Nathaniel Stern is an experimental installation and video artist, Internet artist, printmaker and writer. He has produced and collaborated on projects ranging from interactive and immersive environments, mixed reality art and online interventions, to digital and traditional printmaking, latex and concrete sculpture – often with kinetic parts. He’s won many awards, fellowships, commissions and residencies between South Africa, America, and all over Europe, and his book, Interactive Art and Embodiment: The Implicit Body as Performance, is due for release in mid-2013. Nathaniel holds a design degree from Cornell University, studio art Masters from the Interactive Telecommunications Program (NYU), and written PhD from Trinity College Dublin. He is an Associate Professor in the Department of Art and Design at the University of Wisconsin – Milwaukee.
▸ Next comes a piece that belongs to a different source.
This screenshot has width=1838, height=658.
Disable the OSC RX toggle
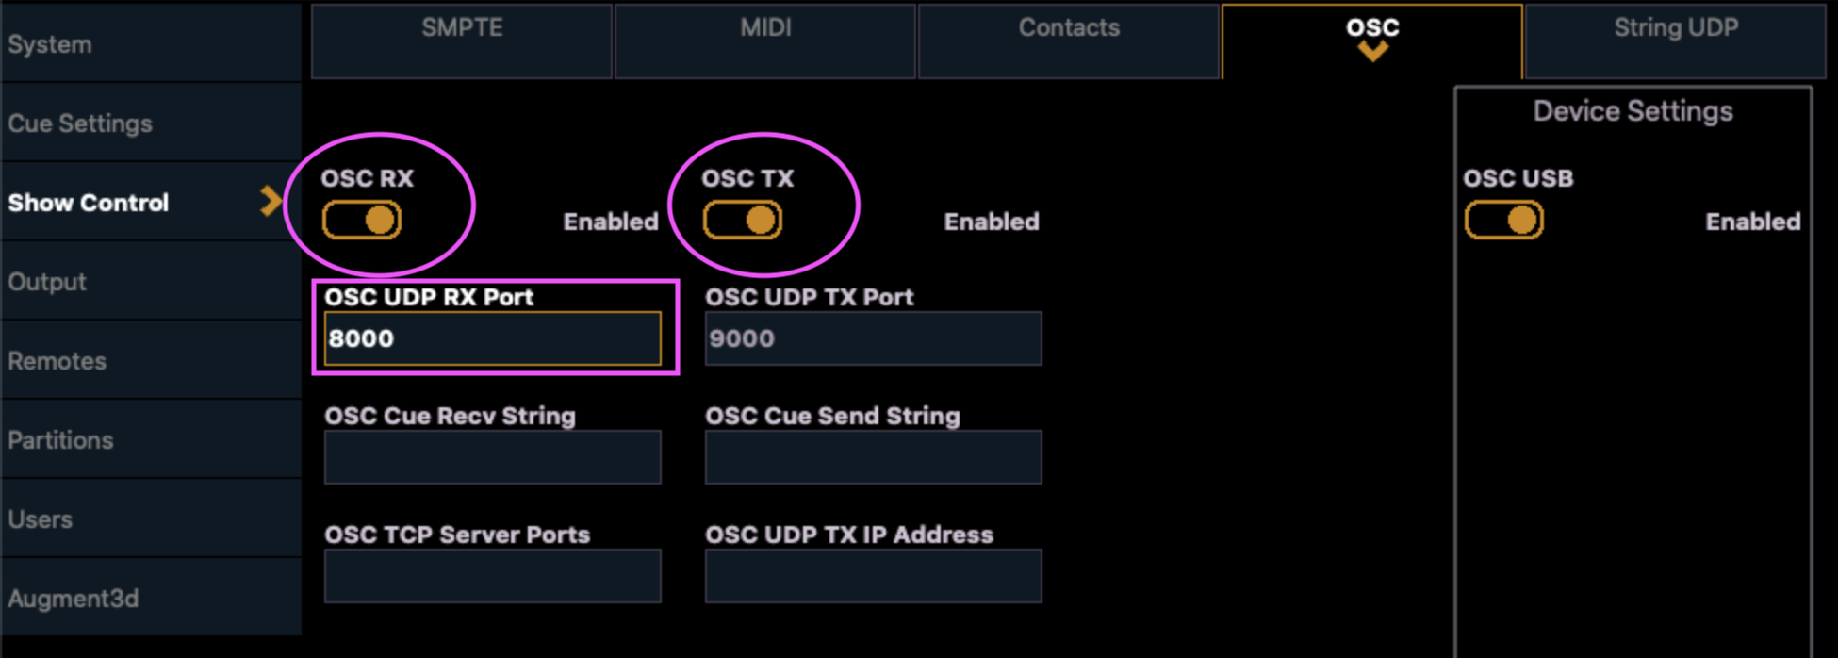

WWW: World Wild Web features Paula Crutchlow & Helen Varley Jamieson, Andy Deck, Mary Flanagan, Genetic Moo, Dominic Smith, and Sarah Waterson. To be alive is to be wild. And we humans have a will that shapes the world with language, song, lust, labour and play. And for those of us who connect with it, a network of machines now extends our reach, amplifies our urges and quickens our exchanges. The artists in this exhibition work and play with living organisms and technical things, systems and language, to explore how our relation to the natural world is changing. They introduce us to the unruly life going on in other natural webs of communication, knowledge and feral exchange. Gallery visitors (humans and dogs) are invited to view videos, interact with art installations and social media and undertake walks in the surrounding park with its other animals and edible plants. This exhibition is dedicated to Jay Griffiths, author of WILD: An Elemental Journey (2006).